After you've located the perfect spot that can be easily watered and tended, receive the right amount of sunshine, and if possible, shelter from harsh winds, have the bale set so that the cut ends are up, the long parts of stalks on the sides. If the bales are tied with synthetic twine, they should last two seasons. Be forewarned, though, mice love to move into a straw bale for winter warmth and to feed on stray grains. Using a bale for just one season then strewing straw over in-ground beds for winter protects plants and foils rodent plans. Rose Marie Nichols McGee, owner of Nichols Garden Nursery, planted straw bales with lettuces as a demonstration "Plant a Row for the Hungry" for the Garden Writers' Association of America at the Seattle Flower Show a few years ago. Her prize-winning display attracted a lot of attention. Since she was not planting members of the Solanaceae or Legume family, she had no worries about residual herbicides on the straw.

To plant a straw bale, your first step after putting it in its best location, is to thoroughly soak the bale with water. This will start a decay process, in which the bale will begin to heat up, but will cool in five to seven days. After it's cool, take a tined tool such as a dandelion digger or hand "rake" and rough up the top surface of the bale. Then top that rough area with a three-inch thick layer of compost. This compost will serve as a seed bed. It's difficult to hollow out a deeper well for planting seedlings, but it can be done. Roots will grow down into the bale. I don't think root vegetable crops such as carrots, beets or turnips would do well in this type of planting, but annuals with spreading roots will work. You can grow such things as lettuces and other greens, tomatoes, cucumbers, peppers and eggplants. I intended to grow squash in bales last summer, but did not have an adequate watering system in place, and my project fizzled.

Plants that require good drainage will love growing in straw bales. Watering should be done with slow, low force, such as drip or soaker hose. Since drainage is so fast, you will need to water fairly often. You will probably get grain seedlings volunteering, but they're easily pulled out. Other weeds should not be a problem.

The worst possible problem with straw bale planting is that the grain was sprayed with a herbicide that remains on the straw. Straw bale vendors seldom know whether the field was sprayed or not, but a quick, easy way to tell is to plant a tomato seedling in a bale. If it dies quickly, of unknown causes, you can assume there's a herbicide resident in the straw.

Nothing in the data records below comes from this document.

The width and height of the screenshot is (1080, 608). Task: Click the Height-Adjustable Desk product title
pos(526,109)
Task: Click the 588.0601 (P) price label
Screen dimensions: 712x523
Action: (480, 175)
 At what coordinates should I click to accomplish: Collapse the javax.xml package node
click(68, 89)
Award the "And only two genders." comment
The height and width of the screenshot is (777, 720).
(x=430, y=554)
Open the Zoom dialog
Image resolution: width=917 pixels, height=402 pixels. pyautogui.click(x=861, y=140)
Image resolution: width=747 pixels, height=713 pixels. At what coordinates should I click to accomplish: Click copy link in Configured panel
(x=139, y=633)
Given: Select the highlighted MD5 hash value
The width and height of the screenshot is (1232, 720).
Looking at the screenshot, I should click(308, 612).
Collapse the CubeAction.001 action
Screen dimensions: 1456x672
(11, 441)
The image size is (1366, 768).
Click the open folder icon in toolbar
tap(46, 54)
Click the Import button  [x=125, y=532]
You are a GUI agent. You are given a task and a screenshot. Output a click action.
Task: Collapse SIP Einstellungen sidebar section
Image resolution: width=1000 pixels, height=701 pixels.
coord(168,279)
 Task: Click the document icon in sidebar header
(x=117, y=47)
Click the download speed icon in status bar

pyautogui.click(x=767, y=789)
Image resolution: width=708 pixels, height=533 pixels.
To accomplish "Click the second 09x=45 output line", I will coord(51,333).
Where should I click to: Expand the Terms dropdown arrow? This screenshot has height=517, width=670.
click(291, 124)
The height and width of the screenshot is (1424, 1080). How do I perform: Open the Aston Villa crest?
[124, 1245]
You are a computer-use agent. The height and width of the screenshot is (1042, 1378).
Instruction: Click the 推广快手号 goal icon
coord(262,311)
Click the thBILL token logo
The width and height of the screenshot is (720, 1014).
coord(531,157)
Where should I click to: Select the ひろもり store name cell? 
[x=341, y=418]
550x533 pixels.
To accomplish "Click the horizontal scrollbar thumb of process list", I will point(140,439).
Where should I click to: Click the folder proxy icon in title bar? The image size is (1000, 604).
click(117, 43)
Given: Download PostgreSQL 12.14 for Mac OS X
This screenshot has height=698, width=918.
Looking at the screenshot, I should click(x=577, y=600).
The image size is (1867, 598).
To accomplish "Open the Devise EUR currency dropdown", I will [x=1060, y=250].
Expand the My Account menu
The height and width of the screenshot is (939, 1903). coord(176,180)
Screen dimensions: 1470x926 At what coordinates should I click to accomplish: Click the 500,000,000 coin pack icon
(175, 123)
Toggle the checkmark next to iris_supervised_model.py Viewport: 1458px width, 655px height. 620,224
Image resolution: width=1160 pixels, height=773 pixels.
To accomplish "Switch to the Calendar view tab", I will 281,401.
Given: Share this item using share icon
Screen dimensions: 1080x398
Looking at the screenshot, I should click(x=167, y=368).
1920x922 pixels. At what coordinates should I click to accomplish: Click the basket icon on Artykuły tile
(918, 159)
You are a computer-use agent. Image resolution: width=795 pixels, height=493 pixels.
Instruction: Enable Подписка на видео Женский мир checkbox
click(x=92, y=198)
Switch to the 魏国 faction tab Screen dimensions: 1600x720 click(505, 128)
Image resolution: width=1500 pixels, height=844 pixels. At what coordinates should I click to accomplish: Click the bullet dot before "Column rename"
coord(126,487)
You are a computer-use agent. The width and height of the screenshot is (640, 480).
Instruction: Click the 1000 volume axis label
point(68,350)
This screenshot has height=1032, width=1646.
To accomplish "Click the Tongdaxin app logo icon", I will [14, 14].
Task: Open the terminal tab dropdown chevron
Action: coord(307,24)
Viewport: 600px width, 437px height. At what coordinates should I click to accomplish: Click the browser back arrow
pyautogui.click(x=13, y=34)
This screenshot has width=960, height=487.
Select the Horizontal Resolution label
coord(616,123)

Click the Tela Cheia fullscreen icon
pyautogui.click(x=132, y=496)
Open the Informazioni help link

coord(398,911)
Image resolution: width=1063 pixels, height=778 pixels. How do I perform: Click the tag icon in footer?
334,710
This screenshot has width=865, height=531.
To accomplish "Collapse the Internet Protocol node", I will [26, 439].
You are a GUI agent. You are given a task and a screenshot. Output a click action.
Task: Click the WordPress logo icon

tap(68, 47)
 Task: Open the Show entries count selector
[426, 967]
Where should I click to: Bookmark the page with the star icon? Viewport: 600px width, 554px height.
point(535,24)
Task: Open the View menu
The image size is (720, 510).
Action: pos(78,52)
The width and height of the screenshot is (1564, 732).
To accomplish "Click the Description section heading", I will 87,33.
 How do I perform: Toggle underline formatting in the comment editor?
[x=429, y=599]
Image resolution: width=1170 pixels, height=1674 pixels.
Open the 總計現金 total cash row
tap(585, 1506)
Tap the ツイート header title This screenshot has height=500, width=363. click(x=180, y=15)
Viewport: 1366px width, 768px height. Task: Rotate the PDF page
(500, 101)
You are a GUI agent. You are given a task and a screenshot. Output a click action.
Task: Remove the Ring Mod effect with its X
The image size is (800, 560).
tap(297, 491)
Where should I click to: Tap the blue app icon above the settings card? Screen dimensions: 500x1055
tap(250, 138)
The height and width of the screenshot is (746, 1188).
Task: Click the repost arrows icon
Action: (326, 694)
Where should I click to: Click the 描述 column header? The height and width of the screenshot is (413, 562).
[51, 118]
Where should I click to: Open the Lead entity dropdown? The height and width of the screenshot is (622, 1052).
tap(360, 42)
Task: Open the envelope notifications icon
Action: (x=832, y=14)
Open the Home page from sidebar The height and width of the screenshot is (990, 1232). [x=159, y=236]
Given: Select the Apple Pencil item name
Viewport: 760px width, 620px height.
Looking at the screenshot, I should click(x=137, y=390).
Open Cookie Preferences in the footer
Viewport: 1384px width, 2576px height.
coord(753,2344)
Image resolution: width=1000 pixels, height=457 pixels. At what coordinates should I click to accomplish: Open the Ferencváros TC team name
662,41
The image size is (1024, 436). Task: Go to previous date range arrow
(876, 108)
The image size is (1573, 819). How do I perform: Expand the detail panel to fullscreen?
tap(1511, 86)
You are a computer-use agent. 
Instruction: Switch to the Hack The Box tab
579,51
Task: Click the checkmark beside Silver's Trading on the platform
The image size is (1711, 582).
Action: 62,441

The popular herbicides such as Clopyralid and Picloram don't kill all plants, but they do kill Solanaceae (tomatoes, peppers, eggplants, petunias, etc.), and Legumes (peas, beans, etc.). If either is present on the straw, you could plant ornamentals or food crops those herbicides don't affect, such as lettuces, chards, cress, arugula, herbs, or ornamental annuals. Petunias belong to the Solanaceae family, so those would succumb.

This is an inexpensive and fun way to grow...try it.